Task brief: Carry on the forum thread below about adding a stop-command option to Supervisor, picking up after its last line.

Excerpt provided:
Supervisor: Allow a custom "stop-command" to manage graceful shutdown of processes

Created on 6 Sep 2012 · 57Comments · Source: Supervisor/supervisor

I am trying to use supervisord to manage instances of playframework applications. The framework supplies commands for starting and stopping instances which allows an application to properly shutdown and the execution of lifecycle events of plugins. An example is the proper closing of Lucene search index, which cannot be opened again if they are shutdown ungracefully, because a "write-lock" file remains the in index directory.

What I would consider a great addition, would be the possibility to specify something like this:

[program:my-play-web-app]
command=/opt/play-1.2.5/play start
stop-command=/opt/play-1.2.5/play stop
directory=/path/to/home-of-play-web-app/

Is there any means that I can do this with supervisord right now? The only workaround I have found is the following:

[program:my-play-web-app]
command=/path/to//home-of-play-web-app/startup.sh
directory=/path/to/home-of-play-web-app/

With startup.sh being:

trap "{ echo Stopping play app; /opt/play-1.2.5/play stop; exit 0; }" EXIT
echo Starting play app
/opt/play-1.2.5/play start

(taken from here: http://stackoverflow.com/questions/7732371/how-to-properly-manage-rabbitmq-with-supervisord )

Source

grandfatha

👍21

Most helpful comment

Five years later, still no "stop-command" to manage graceful shutdown of processes, that's a shame, honestly.

blunt1973 on 28 Sep 2017

👍14

All 57 comments

Like to see this, too. Seems to be a common java daemon problem. Can't stop my wowza instances gracfully.

kraiz on 27 Sep 2012

hckjck on 9 Aug 2013

I just published a post that may provide a work-around (for Play2) How to make Play Framework 2 work with Supervisord and Monit. Not sure it will work in your case though

FGRibreau on 2 Sep 2013

genworld on 11 Jan 2014

dzwicker on 5 Feb 2014

dustinlacewell on 25 Mar 2014

kaaloo on 29 Apr 2014

tylerhenthorn on 6 May 2014

brianclements on 10 May 2014

eropple on 3 Jun 2014

I would also like the option of having a command sent to the process directly as if through fg mode.

So for example, given a game server that requires a /stop command to cleanly shut down and save the server, I'd like to be able to do the following in my config file:

[program:my-awesome-server]
command=/some/dir/start-awesome-server.sh
fg-stop-command=/stop

where /stop is the command I would normally enter manually while in supervisorctl fg <process>

JohannesMP on 21 Jun 2014

foyo23 on 22 Jun 2014

mihneagiurgea on 24 Jun 2014

+1
Is there some reason this still hasn't been addressed?

Pointing records for text and UI elements
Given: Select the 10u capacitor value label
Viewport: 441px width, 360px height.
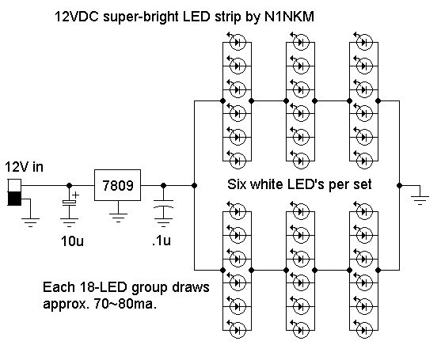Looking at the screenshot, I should (72, 240).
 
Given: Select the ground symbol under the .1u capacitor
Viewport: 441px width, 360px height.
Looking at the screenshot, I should (163, 225).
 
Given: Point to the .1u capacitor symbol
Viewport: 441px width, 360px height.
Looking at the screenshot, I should (163, 207).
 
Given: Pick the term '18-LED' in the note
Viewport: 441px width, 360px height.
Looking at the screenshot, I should (101, 288).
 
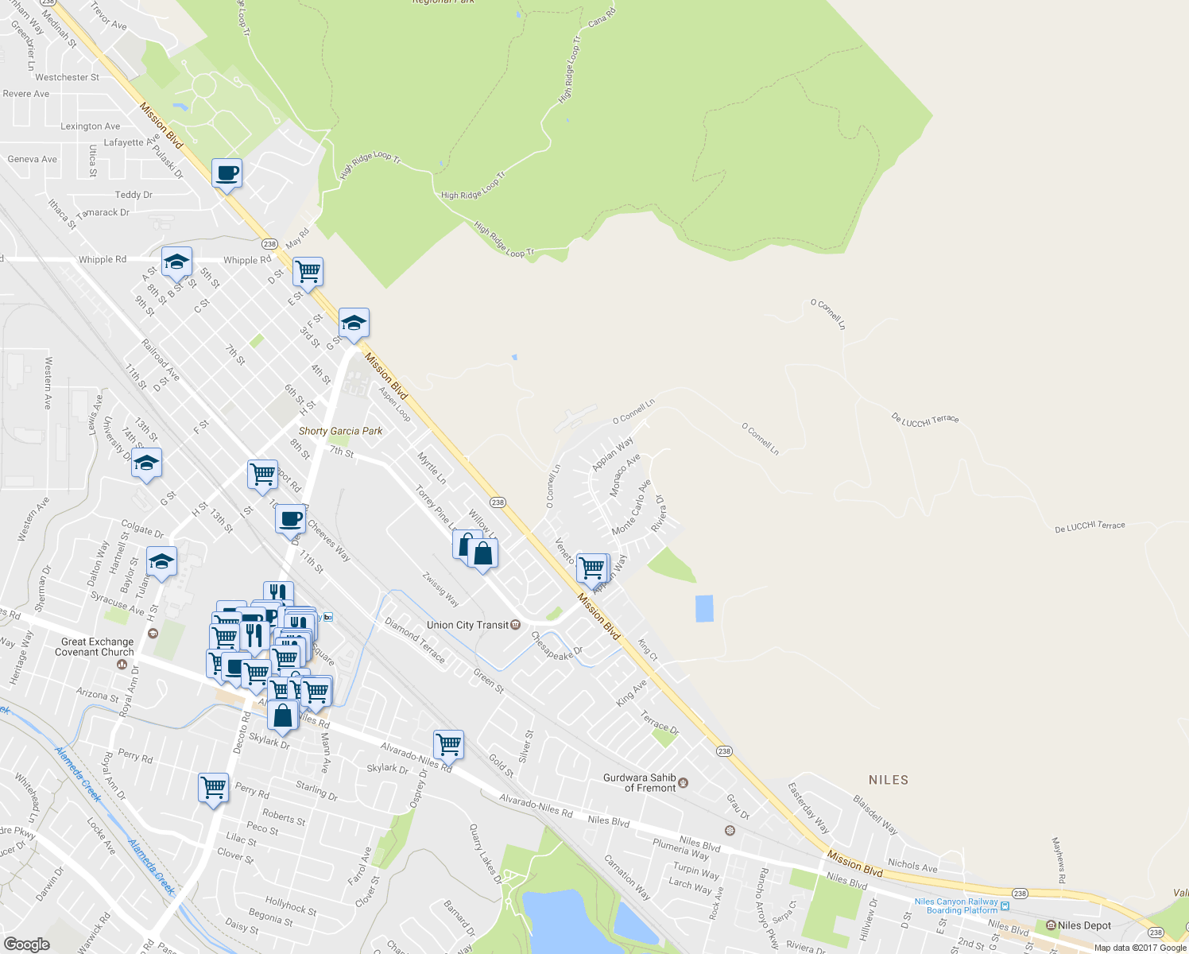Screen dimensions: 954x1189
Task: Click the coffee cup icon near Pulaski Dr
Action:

Response:
tomislacker on 25 Jun 2014

Probably because nobody's done it. I'm sure they take pull requests.

eropple on 25 Jun 2014

+1 for sure.

rogthefrog on 25 Jun 2014

+1
would be very useful when supervisor has to manage docker containers and those are started using bash script so sending kill signal to bash process does not stop docker container

miki725 on 25 Jul 2014

👍3

pankajtakawale on 11 Aug 2014

eduardo-matos on 18 Aug 2014

For better or worse, supervisor requires that processes which it starts remain direct children of the supervisord process (see http://supervisord.org/subprocess.html#nondaemonizing-of-subprocesses), and that sending some signal to that child process will stop it cleanly. You can specify _which_ signal supervisor should send to cleanly shut the process down (see stopsignal in http://supervisord.org/configuration.html#program-x-section-settings) but supporting an entirely different model for stopping a process than by sending a direct child process a signal is out of scope for Supervisor. As a result the workaround in the original issue post is "correct" (the bash program which, in this case, acts a sort of proxy, using trap to handle the signal) for some definition of correct. There may be a "more correct" way to start the program (play in this case), one which would start the program in such a way that sending it a signal like SIGTERM would allow it to shut down cleanly (as described in http://blog.fgribreau.com/2013/09/how-to-make-play-framework-2-work-with.html linked to by @FGRibreau above), but the workaround is reasonable if there isn't.

As a result, I'm afraid I'm going to need to close this issue. There's close to zero chance of supervisor supporting a different mechanism for signaling to a program that it should shut down other than sending an actual UNIX signal to a direct child process.

My personal opinion, which colors the above: if the program cannot be shut down gracefully using a UNIX signal, it's arguably broken, as run-of-the-mill commands like "kill" won't work against it either. And that's not really sane.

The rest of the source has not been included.